Freemans Journal 1763-1924, Monday, December 30, 1918
On this day in 1918 the results of the General Election in Ireland gave Sinn Fein a landslide victory which would ultimately lead to the establishment of Dail Eireann the following month.
Support for Sinn Fein had grown steadily after the 1916 Rising and the introduction of Conscription in April 1918 as the British government looked to recruit more soldiers for the war effort. Even before polling day the push towards Sinn Fein was evident. On the closing day for nominations twenty-five Sinn Féin candidates were immediately elected, as no one had been nominated to oppose them. In addition, more than forty MPs decided not to stand for re-election. In Munster Sinn Fein took seventeen seats and who included The winners included such notables as Terence MacSwiney, Michael Collins, and Diarmuid Lynch in Cork, Austin Stack, Fionán Lynch, and Piaras Beaslaí in Kerry, along with Con Collins in Limerick. Only in the north did Sinn Fein face stiff opposition from unionists. There the Unionists won twenty-two of Ulster’s thirty-seven seats, with Sinn Féin taking ten, and the Nationalist Party the other five. In Leinster, Sinn Féin won twenty-six of the twenty-seven seats, losing only in Rathmines, Dublin, to Sir Maurice Dockrell, the Unionist candidate.

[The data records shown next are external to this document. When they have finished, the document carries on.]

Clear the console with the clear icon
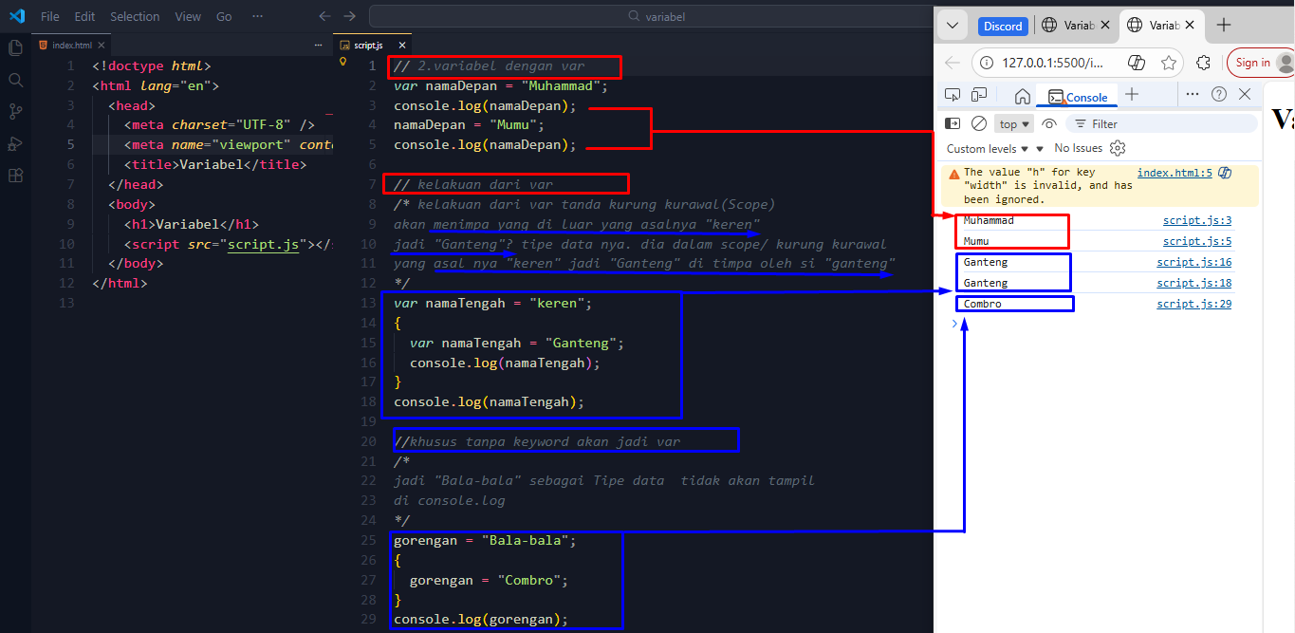Image resolution: width=1295 pixels, height=633 pixels. click(978, 123)
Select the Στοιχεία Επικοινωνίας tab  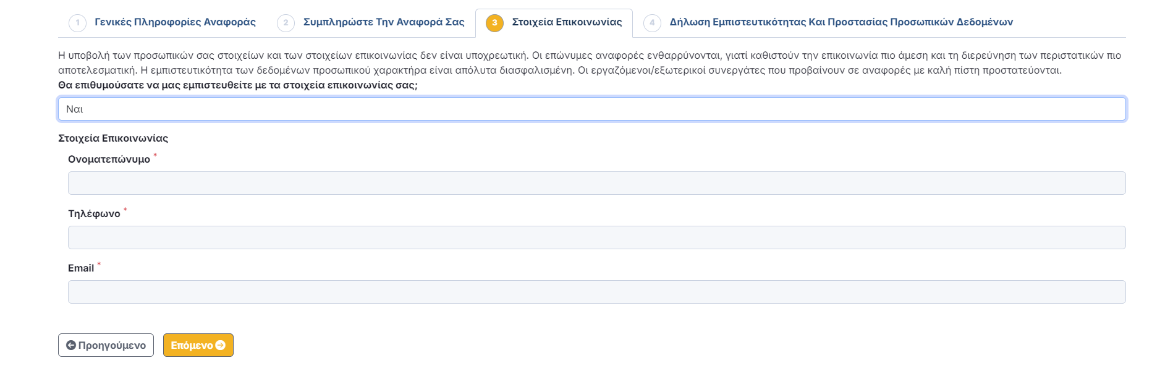[567, 22]
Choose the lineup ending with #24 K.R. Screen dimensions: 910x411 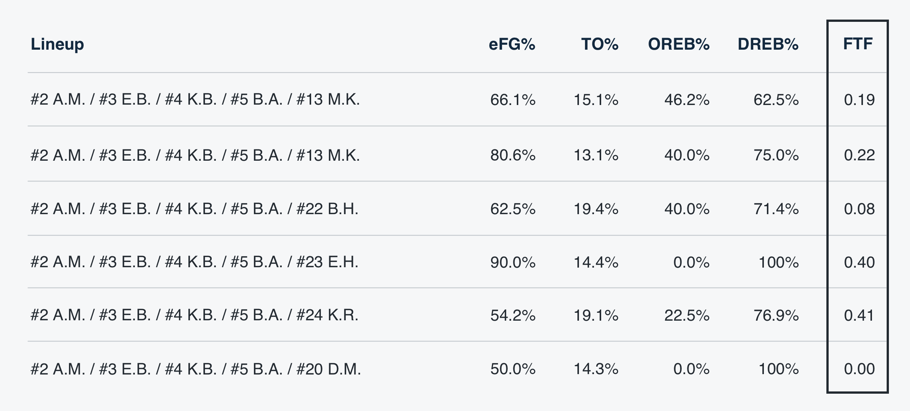tap(194, 315)
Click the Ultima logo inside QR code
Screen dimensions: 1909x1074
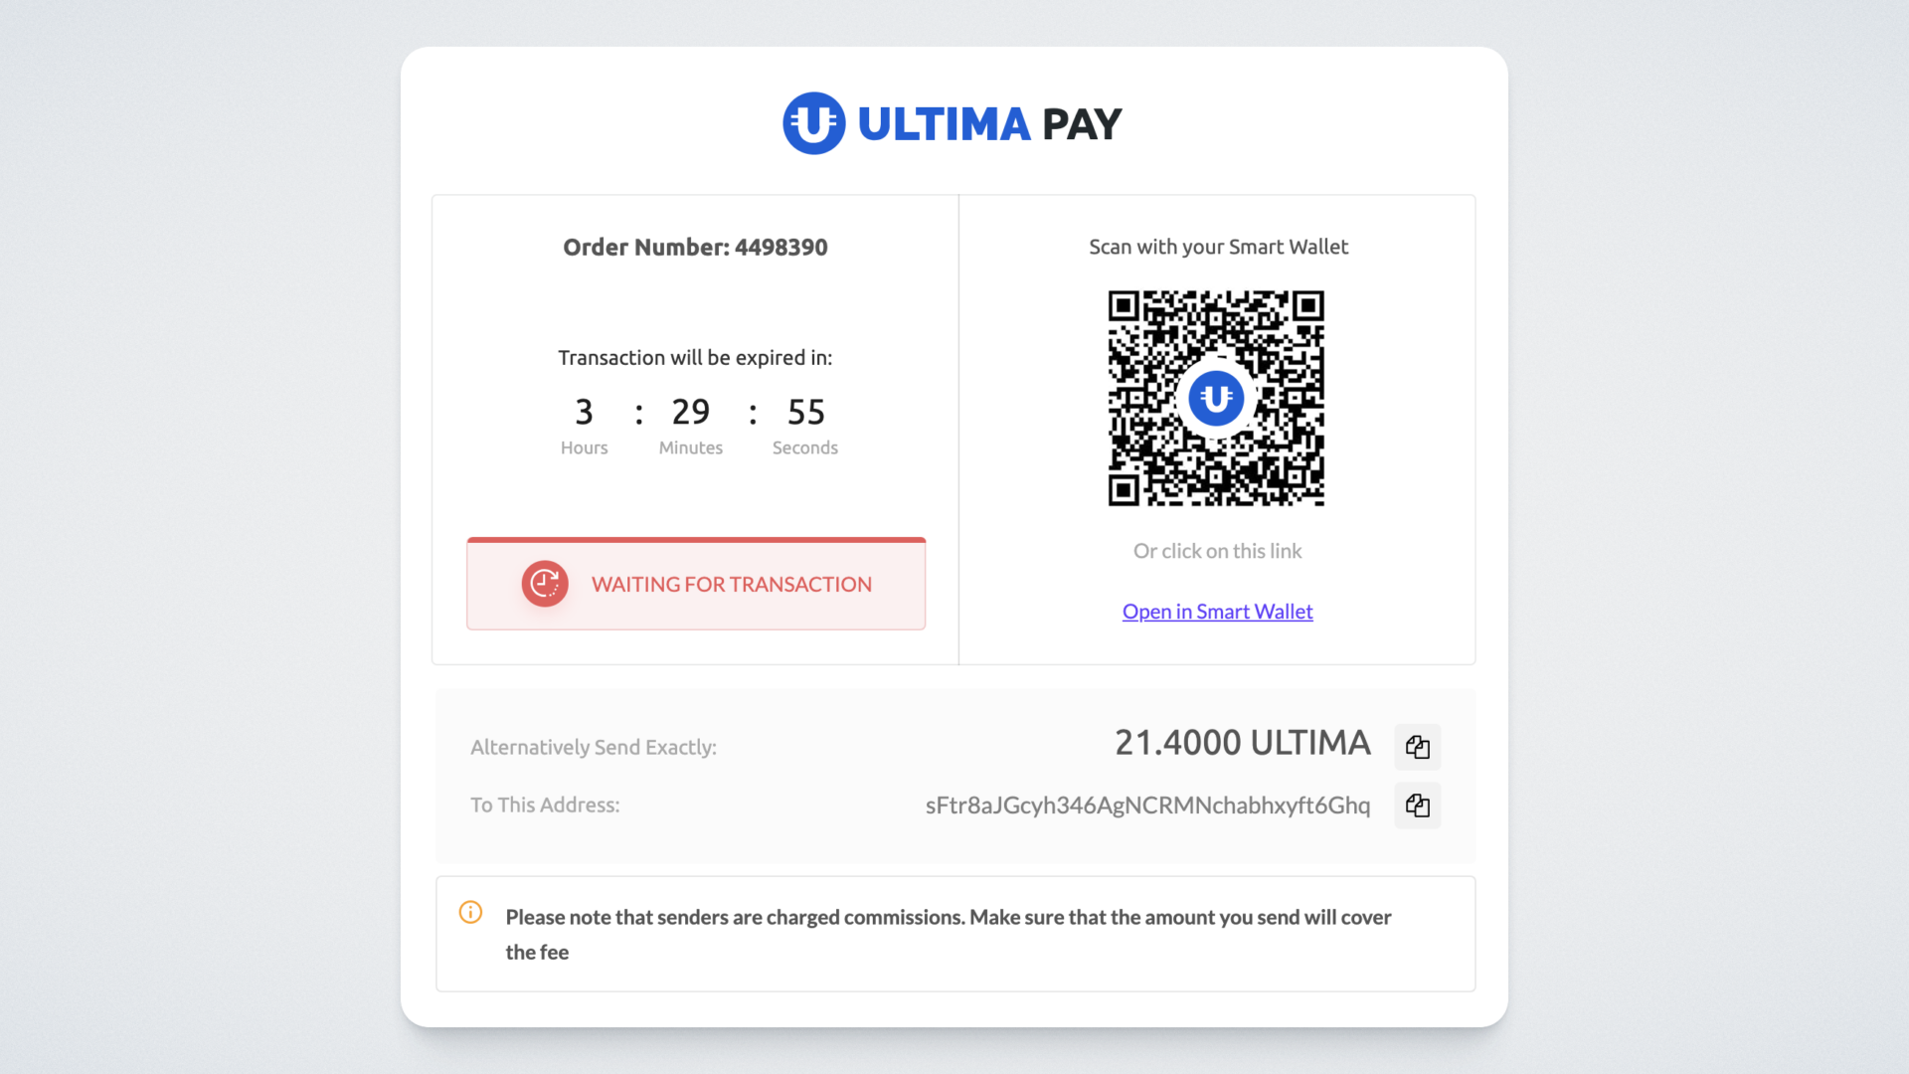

Among the winners for Sinn Féin was winners Countess Markievicz, who by winning her seat in Dublin, became the first woman ever elected to the British Parliament. Reacting to the news of the victory of Sinn Fein, Sir Edward Carson stated that ‘as regards Ireland, the elections have cleared the air. The issue is between an independent Republic or government under the parliament of the United Kingdom. Every other alternative has proved to be a sham. As for Ulster, our simple demand is to be governed and treated as Great Britain is, and to share in the benefit of all of her laws’.